Za nami drugi dzień zmagań Mistrzostw Europy w hokeju na trawie 5-osobowym. Zarówno męska, jak i żeńska reprezentacja Polski w dalszym ciągu pozostają niepokonane.

KAPITALNA dyspozycja naszych reprezentacji

Drugi dzień zmagań trwających w Wałczu Mistrzostwach Europy w hokeju na trawie w odmianie pięcioosobowej przyniósł kolejne kapitalne wyniku zarówno dla męskiej, jak i żeńskiej reprezentacji.

Polacy w swoim trzecim grupowym spotkaniu rozgromili Cypr 18:0. Aż siedmiokrotnie na listę strzelców wpisywał się Eryk Bembenek, pięć razy bramkarza cypryjskiego pokonywał Damian Jarzembowski, dwukrotnie — Mikołaj Głowacki i Mateusz Nowakowski. Strzelali także Tomasz Bembenek i Wojciech Rutkowski. Następnie kadra Dariusza Rachwalskiego po bardzo trudnym i wymagającym meczu pokonała Turcję – 9:5 i jest już pewna awansu do dalszej fazy turnieju i walki o medale. Na zakończenie zmagań grupowym zmierzą się z Włochami.

Niepokonane są również nasze Panie, które pokonały bardzo przekonująco Walijki – 13:3. Cztery trafienia zanotowała Amelia Katerla, po dwa — Marta Czujewicz, Monika Polewczak, Sandra Tatarczuk i Julia Balcerzak, a wszystko dopełniła Julia Kucharska. Wczześniej Polki równie pewnie pokonały Szwedki – 6:1. Na koniec zmagań w grupie Biało-Czerwone podejmą Luksemburki.
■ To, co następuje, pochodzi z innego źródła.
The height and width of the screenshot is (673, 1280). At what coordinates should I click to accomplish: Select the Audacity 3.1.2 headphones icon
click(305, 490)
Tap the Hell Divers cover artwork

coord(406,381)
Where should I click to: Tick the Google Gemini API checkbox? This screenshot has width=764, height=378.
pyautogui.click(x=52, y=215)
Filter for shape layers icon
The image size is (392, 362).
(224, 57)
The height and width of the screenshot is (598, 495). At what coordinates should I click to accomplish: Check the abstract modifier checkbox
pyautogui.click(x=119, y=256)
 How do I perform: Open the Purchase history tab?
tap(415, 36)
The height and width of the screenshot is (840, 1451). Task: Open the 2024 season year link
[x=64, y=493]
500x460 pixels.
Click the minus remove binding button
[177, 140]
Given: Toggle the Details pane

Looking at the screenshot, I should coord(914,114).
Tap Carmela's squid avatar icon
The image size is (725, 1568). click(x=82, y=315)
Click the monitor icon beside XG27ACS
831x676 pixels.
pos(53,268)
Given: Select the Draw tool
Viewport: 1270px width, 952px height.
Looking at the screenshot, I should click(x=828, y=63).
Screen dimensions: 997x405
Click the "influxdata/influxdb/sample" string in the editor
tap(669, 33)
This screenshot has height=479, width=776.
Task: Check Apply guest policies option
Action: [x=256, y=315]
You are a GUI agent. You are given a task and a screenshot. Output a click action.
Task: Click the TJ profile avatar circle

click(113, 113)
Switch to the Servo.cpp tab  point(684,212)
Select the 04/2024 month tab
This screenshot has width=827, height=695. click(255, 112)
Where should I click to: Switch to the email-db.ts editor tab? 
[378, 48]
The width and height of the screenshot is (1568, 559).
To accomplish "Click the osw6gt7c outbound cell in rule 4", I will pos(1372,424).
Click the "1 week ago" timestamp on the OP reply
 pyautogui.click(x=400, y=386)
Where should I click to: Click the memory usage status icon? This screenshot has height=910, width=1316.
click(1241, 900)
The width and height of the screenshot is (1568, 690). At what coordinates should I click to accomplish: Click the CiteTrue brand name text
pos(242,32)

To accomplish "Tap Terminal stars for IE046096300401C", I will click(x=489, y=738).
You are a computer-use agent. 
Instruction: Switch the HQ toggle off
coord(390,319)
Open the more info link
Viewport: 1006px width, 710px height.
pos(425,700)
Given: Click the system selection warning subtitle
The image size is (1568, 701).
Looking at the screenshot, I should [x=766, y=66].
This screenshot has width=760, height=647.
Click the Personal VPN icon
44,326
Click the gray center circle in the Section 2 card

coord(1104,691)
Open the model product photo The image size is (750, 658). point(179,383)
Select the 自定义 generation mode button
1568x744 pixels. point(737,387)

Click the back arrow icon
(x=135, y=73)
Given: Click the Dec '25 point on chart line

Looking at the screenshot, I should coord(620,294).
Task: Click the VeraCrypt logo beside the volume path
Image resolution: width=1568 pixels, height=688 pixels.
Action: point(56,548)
Młodzieżowe kadry powalczą o medale

Męska kadra do 16 roku życia w ostatnim spotkaniu grupowym Mistrzostw Europy w Zagrzebiu uległa Szwajcarom – 4:11 i z drugiego miejsca wywalczyli awans do ćwierćfinału. W nim Biało-Czerwoni pokonali Walijczyków – 8:4, znajdując się w strefie medalowej Mistrzostw Starego Kontynentu. Mecz o finał odbędzie się jutro o 12:00.

Równie dobrze, a nawet lepiej poradziła sobie żeńska kadra, która w ostatnim grupowym pojedynku uporała się z Austriaczkami – 5:1, wychodząc z grupy z pierwszego miejsca. W ćwierćfinale z kolei Polki rozgromiły Gruzinki, zwyciężając aż 16:1, meldując się w półfinale turnieju. O finał zmierzą się ze Szwajcarkami.